TO BE DONE: Echo the lines below exactly as they stand.
-------- DATASET RECORDS --------
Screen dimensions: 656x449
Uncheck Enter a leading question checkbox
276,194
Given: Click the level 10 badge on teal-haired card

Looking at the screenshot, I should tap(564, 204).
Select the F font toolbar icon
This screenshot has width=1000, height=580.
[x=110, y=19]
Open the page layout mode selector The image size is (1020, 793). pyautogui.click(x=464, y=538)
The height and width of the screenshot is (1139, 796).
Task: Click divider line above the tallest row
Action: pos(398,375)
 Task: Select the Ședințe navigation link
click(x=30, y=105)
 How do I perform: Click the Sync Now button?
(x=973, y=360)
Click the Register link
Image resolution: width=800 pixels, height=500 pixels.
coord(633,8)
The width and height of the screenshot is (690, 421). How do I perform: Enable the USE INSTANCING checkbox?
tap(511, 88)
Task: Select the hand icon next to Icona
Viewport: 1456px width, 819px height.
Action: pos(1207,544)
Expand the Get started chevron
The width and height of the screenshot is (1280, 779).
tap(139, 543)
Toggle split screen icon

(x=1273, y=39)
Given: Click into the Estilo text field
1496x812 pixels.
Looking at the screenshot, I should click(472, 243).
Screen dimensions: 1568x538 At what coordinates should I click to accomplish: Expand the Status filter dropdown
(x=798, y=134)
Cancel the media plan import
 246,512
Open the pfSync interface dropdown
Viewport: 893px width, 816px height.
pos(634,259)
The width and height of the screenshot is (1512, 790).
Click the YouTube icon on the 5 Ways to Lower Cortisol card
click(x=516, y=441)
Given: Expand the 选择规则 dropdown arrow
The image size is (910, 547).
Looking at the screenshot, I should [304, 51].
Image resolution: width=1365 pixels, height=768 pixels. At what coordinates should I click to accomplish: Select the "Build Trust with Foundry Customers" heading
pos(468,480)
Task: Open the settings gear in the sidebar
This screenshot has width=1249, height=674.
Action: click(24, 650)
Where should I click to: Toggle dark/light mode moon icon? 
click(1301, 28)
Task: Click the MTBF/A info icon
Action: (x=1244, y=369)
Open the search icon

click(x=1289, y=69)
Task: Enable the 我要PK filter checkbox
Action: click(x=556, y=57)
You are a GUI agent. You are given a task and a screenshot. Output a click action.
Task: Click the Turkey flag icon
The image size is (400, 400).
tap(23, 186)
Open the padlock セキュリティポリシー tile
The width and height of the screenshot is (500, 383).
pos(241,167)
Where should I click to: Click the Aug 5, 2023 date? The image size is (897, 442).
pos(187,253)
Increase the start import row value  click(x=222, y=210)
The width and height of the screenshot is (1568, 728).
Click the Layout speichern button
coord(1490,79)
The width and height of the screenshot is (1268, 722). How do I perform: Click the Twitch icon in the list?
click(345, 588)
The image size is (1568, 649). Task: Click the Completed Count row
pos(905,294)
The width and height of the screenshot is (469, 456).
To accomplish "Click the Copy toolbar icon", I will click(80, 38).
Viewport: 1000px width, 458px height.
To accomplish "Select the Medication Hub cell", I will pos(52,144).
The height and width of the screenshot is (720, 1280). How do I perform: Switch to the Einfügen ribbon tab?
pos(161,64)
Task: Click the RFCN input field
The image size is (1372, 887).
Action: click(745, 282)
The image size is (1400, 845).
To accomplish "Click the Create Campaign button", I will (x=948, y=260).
--------
FINISHED EXERCISE:
Screen dimensions: 656x449
Uncheck Enter a leading question checkbox
276,194
Given: Click the level 10 badge on teal-haired card

Looking at the screenshot, I should tap(564, 204).
Select the F font toolbar icon
This screenshot has width=1000, height=580.
[x=110, y=19]
Open the page layout mode selector The image size is (1020, 793). pyautogui.click(x=464, y=538)
The height and width of the screenshot is (1139, 796).
Task: Click divider line above the tallest row
Action: pos(398,375)
 Task: Select the Ședințe navigation link
click(x=30, y=105)
 How do I perform: Click the Sync Now button?
(x=973, y=360)
Click the Register link
Image resolution: width=800 pixels, height=500 pixels.
coord(633,8)
The width and height of the screenshot is (690, 421). How do I perform: Enable the USE INSTANCING checkbox?
tap(511, 88)
Task: Select the hand icon next to Icona
Viewport: 1456px width, 819px height.
Action: pos(1207,544)
Expand the Get started chevron
The width and height of the screenshot is (1280, 779).
tap(139, 543)
Toggle split screen icon

(x=1273, y=39)
Given: Click into the Estilo text field
1496x812 pixels.
Looking at the screenshot, I should click(472, 243).
Screen dimensions: 1568x538 At what coordinates should I click to accomplish: Expand the Status filter dropdown
(x=798, y=134)
Cancel the media plan import
 246,512
Open the pfSync interface dropdown
Viewport: 893px width, 816px height.
pos(634,259)
The width and height of the screenshot is (1512, 790).
Click the YouTube icon on the 5 Ways to Lower Cortisol card
click(x=516, y=441)
Given: Expand the 选择规则 dropdown arrow
The image size is (910, 547).
Looking at the screenshot, I should [304, 51].
Image resolution: width=1365 pixels, height=768 pixels. At what coordinates should I click to accomplish: Select the "Build Trust with Foundry Customers" heading
pos(468,480)
Task: Open the settings gear in the sidebar
This screenshot has width=1249, height=674.
Action: click(24, 650)
Where should I click to: Toggle dark/light mode moon icon? 
click(1301, 28)
Task: Click the MTBF/A info icon
Action: (x=1244, y=369)
Open the search icon

click(x=1289, y=69)
Task: Enable the 我要PK filter checkbox
Action: click(x=556, y=57)
You are a GUI agent. You are given a task and a screenshot. Output a click action.
Task: Click the Turkey flag icon
The image size is (400, 400).
tap(23, 186)
Open the padlock セキュリティポリシー tile
The width and height of the screenshot is (500, 383).
pos(241,167)
Where should I click to: Click the Aug 5, 2023 date? The image size is (897, 442).
pos(187,253)
Increase the start import row value  click(x=222, y=210)
The width and height of the screenshot is (1568, 728).
Click the Layout speichern button
coord(1490,79)
The width and height of the screenshot is (1268, 722). How do I perform: Click the Twitch icon in the list?
click(345, 588)
The image size is (1568, 649). Task: Click the Completed Count row
pos(905,294)
The width and height of the screenshot is (469, 456).
To accomplish "Click the Copy toolbar icon", I will click(80, 38).
Viewport: 1000px width, 458px height.
To accomplish "Select the Medication Hub cell", I will pos(52,144).
The height and width of the screenshot is (720, 1280). How do I perform: Switch to the Einfügen ribbon tab?
pos(161,64)
Task: Click the RFCN input field
The image size is (1372, 887).
Action: click(745, 282)
The image size is (1400, 845).
To accomplish "Click the Create Campaign button", I will (x=948, y=260).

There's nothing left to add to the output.